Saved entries
== == ==
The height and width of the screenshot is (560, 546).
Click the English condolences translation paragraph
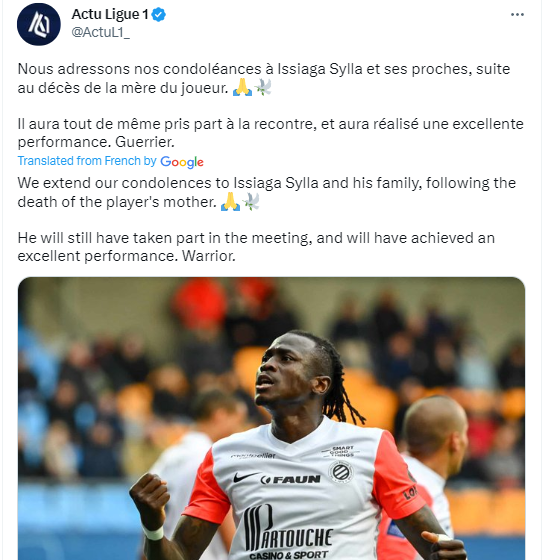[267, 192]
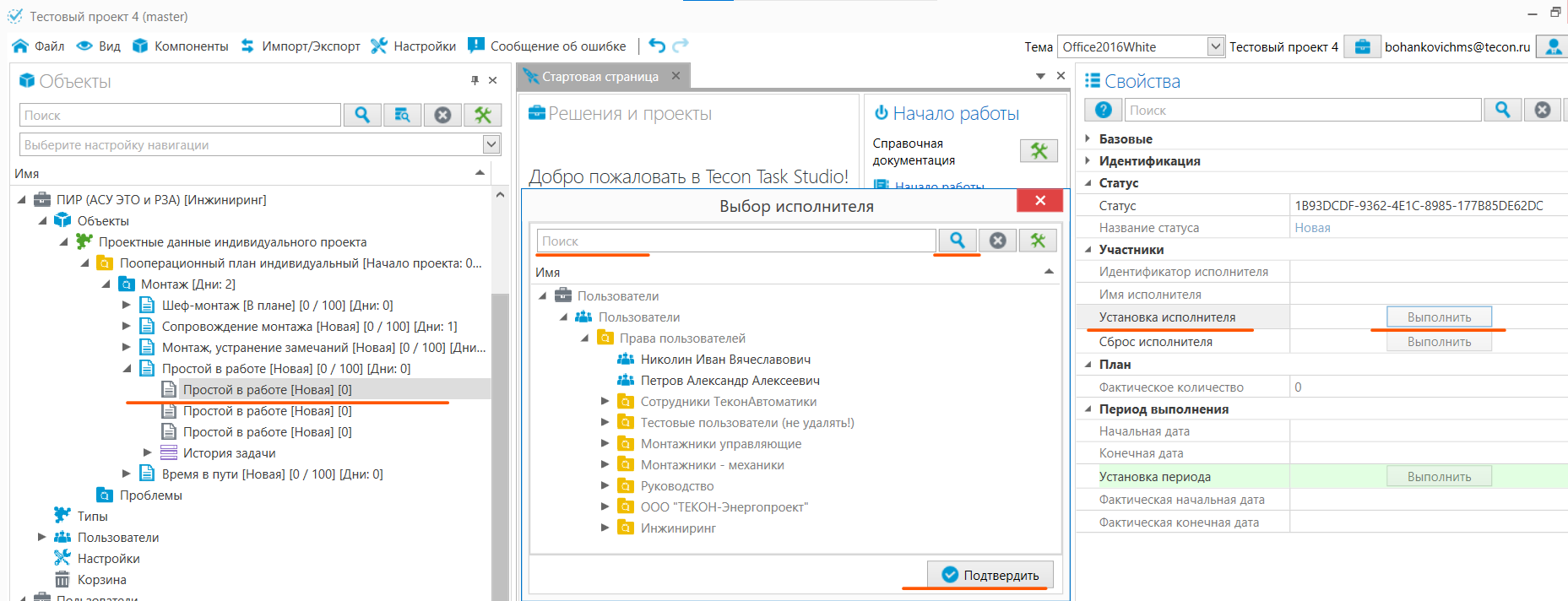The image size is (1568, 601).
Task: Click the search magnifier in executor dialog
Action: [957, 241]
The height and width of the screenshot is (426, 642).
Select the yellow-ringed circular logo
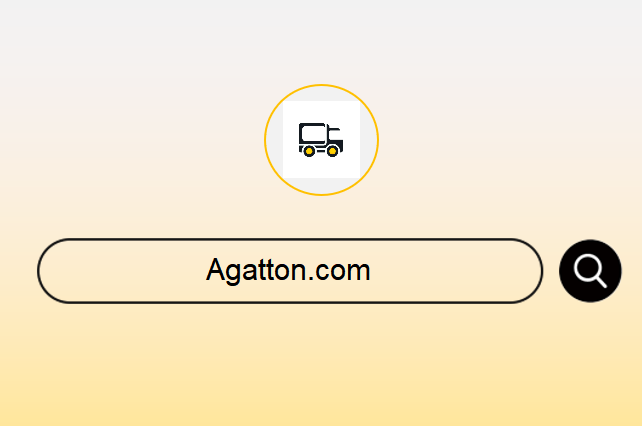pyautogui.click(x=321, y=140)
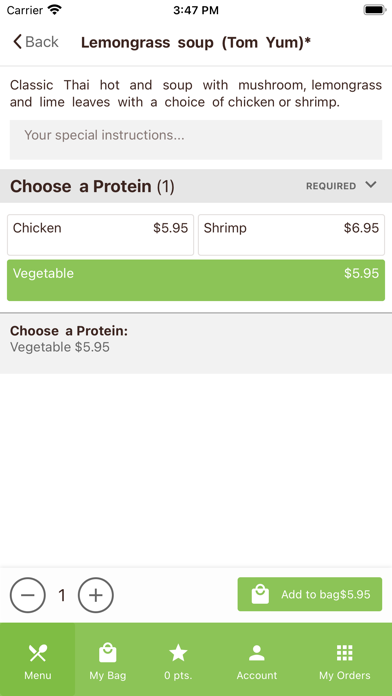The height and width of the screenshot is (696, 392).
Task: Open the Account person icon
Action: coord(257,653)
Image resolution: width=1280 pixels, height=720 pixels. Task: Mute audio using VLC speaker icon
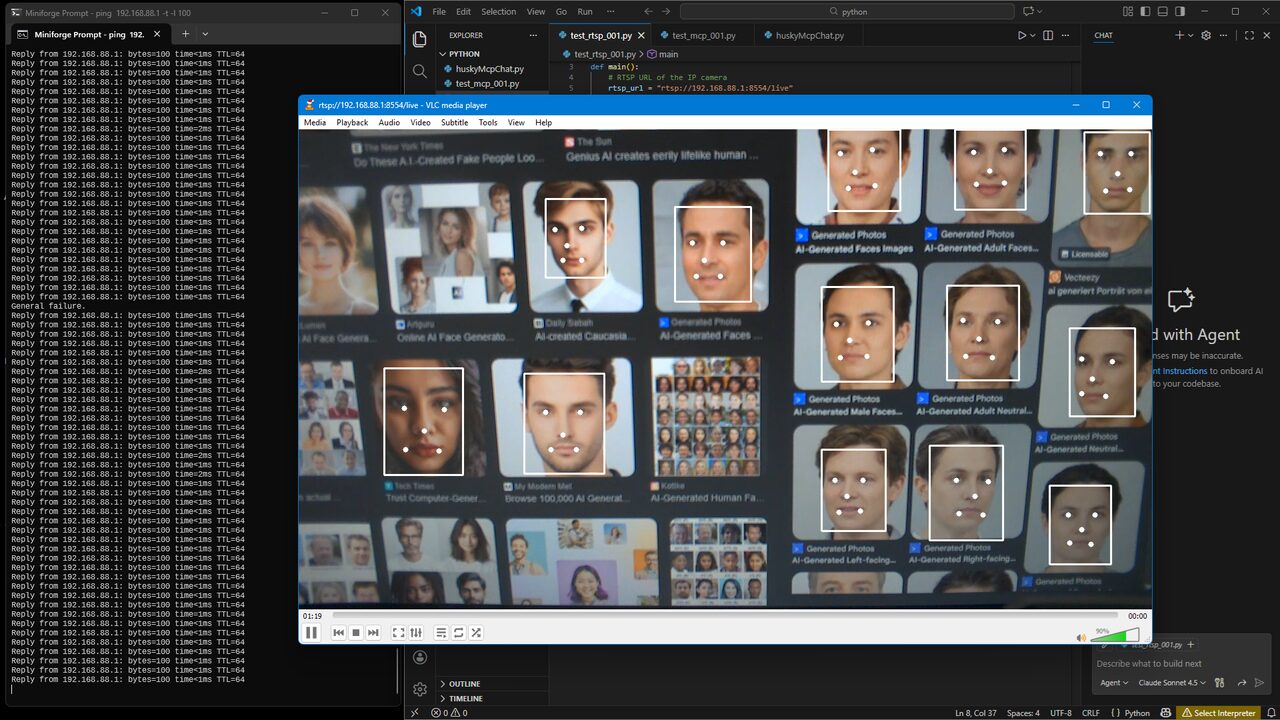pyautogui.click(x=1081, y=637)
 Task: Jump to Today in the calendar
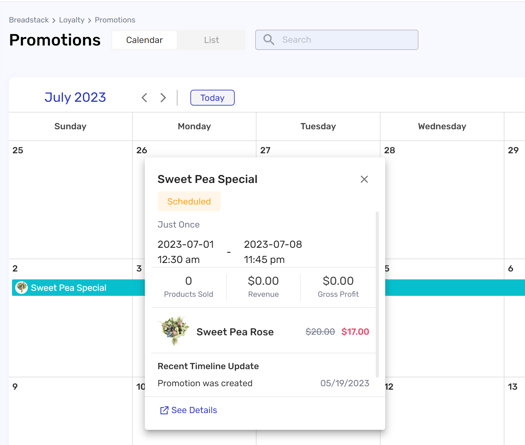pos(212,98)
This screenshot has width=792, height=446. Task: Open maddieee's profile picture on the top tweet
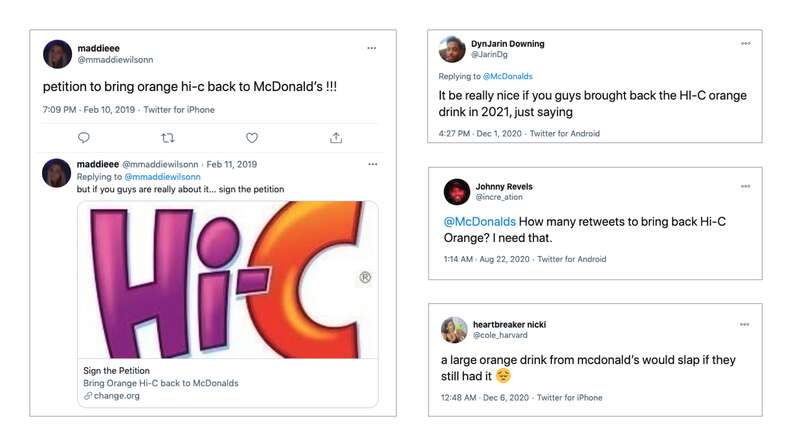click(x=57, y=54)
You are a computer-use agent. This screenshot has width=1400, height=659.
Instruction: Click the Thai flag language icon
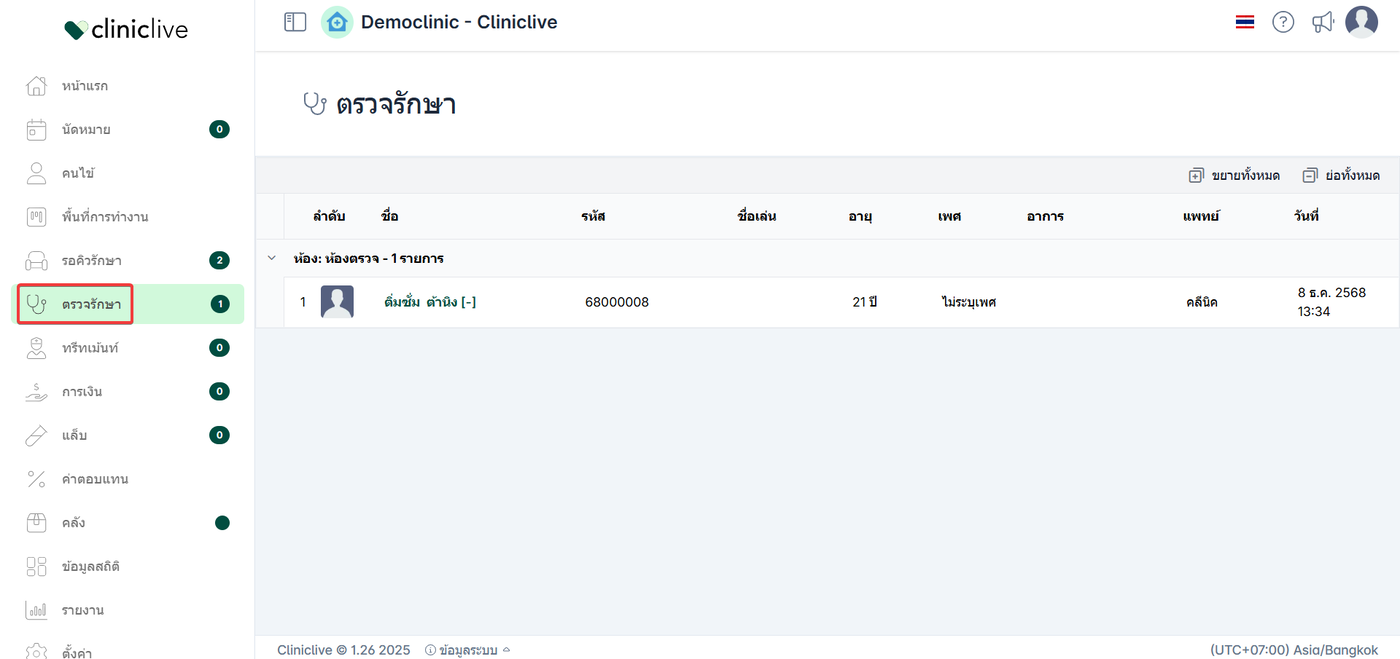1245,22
== == ==
Final task for the records above: print exactly the lines from the one that contains "This screenshot has width=792, height=446." through the last line, both ends included, pictures excluded.

**Answer box:**
This screenshot has width=792, height=446. Task: Open maddieee's profile picture on the top tweet
click(x=57, y=54)
You are a computer-use agent. This screenshot has width=1400, height=659.
Instruction: Click the Thai flag language icon
1245,22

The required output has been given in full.